Explain the reason for exceptional electronic configuration of copper and chromium.

The exceptional electronic configurations of copper (Cu) and chromium (Cr) can be explained by considering their electron configurations in the ground state and the stability gained by achieving a half-filled or fully-filled d subshell.

Copper (Cu):
In the ground state, the electron configuration of copper is [Ar] 3d^10 4s^1. The expected electron configuration based on the Aufbau principle would be [Ar] 3d^9 4s^2. However, copper exhibits an exceptional configuration by promoting one electron from the 4s orbital to the 3d orbital, resulting in a half-filled 3d subshell (3d^10) and a completely filled 4s subshell (4s^0). This arrangement is energetically favorable due to the increased stability resulting from the half-filled or fully-filled subshells.
The exceptional electronic configuration of copper is attributed to the relatively low energy difference between the 3d and 4s orbitals. The 3d orbitals have a higher effective nuclear charge and are closer to the nucleus, making them more stable compared to the 4s orbital.
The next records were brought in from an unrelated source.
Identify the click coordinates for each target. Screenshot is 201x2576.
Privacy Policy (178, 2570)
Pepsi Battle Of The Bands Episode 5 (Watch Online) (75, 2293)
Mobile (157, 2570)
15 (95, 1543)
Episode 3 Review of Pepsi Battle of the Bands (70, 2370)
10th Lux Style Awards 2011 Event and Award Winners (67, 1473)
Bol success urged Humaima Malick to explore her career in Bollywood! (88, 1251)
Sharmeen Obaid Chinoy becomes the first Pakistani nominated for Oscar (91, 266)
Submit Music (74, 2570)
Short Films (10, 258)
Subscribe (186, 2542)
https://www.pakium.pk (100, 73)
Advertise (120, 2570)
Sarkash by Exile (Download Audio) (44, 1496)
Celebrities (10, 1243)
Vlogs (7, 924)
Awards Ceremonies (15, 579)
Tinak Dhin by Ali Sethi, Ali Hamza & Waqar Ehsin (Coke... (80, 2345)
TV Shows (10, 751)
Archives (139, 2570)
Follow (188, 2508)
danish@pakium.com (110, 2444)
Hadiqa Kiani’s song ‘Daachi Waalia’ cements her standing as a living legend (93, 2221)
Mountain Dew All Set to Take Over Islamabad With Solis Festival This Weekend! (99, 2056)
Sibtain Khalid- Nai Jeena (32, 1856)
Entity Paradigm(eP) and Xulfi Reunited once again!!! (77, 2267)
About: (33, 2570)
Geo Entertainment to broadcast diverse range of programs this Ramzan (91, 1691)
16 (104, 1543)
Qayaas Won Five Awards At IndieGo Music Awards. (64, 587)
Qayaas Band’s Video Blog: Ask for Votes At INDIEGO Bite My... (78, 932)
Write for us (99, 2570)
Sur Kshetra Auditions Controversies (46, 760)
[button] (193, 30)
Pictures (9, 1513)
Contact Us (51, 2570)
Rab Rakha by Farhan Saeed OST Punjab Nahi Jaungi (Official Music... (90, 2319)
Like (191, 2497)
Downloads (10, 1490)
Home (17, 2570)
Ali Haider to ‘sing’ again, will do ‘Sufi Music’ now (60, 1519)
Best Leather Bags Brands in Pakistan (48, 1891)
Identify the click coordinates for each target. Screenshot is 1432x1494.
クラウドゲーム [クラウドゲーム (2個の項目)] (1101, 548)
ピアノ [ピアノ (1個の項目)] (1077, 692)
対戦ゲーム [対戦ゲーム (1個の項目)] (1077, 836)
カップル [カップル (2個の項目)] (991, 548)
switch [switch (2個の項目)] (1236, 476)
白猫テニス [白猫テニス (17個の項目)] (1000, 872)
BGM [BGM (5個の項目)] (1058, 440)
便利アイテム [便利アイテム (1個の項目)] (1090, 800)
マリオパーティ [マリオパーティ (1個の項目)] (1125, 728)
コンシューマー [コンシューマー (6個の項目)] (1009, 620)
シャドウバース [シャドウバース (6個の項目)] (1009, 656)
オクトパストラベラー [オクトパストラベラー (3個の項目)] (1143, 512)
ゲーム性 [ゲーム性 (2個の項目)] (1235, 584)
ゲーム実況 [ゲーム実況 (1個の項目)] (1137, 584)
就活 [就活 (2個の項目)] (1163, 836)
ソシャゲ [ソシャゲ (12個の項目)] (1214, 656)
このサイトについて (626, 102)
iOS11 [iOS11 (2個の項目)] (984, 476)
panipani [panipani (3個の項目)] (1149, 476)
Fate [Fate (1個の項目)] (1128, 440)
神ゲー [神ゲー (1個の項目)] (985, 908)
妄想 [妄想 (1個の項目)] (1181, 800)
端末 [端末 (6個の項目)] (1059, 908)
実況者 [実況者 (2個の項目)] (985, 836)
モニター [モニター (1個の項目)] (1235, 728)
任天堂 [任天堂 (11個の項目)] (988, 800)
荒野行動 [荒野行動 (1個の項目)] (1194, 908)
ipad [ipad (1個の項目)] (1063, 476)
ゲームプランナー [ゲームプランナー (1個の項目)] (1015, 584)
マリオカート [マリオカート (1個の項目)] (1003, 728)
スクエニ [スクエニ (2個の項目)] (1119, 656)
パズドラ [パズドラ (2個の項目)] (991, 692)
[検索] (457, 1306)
By promoting one electron from the 4s orbital to the 3d orbital, the overall energy of the system is minimized.

Chromium (Cr):
The ground state electron configuration of chromium is [Ar] 3d^5 4s^1. Similar to copper, chromium exhibits an exceptional electronic configuration to achieve a more stable arrangement. Instead of forming an expected configuration of [Ar] 3d^4 4s^2, one electron is promoted from the 4s orbital to the 3d orbital. This results in a half-filled 3d subshell (3d^5) and a partially filled 4s subshell (4s^1).
The exceptional electronic configuration of chromium can be explained by Hund's rule and the exchange energy concept. According to Hund's rule, electrons prefer to occupy different orbitals within the same subshell before pairing up in a single orbital. By having five unpaired electrons in the 3d subshell, chromium maximizes the number of unpaired electrons, which leads to a lower overall energy due to favorable electron-electron repulsions. Additionally, the exchange energy, arising from the alignment of electron spins, contributes to the stability of the half-filled configuration.

In summary, the exceptional electronic configurations of copper and chromium can be explained by the stability gained through achieving a half-filled or fully-filled d subshell. The relatively low energy difference between the 3d and 4s orbitals allows for electron promotion, leading to the observed configurations.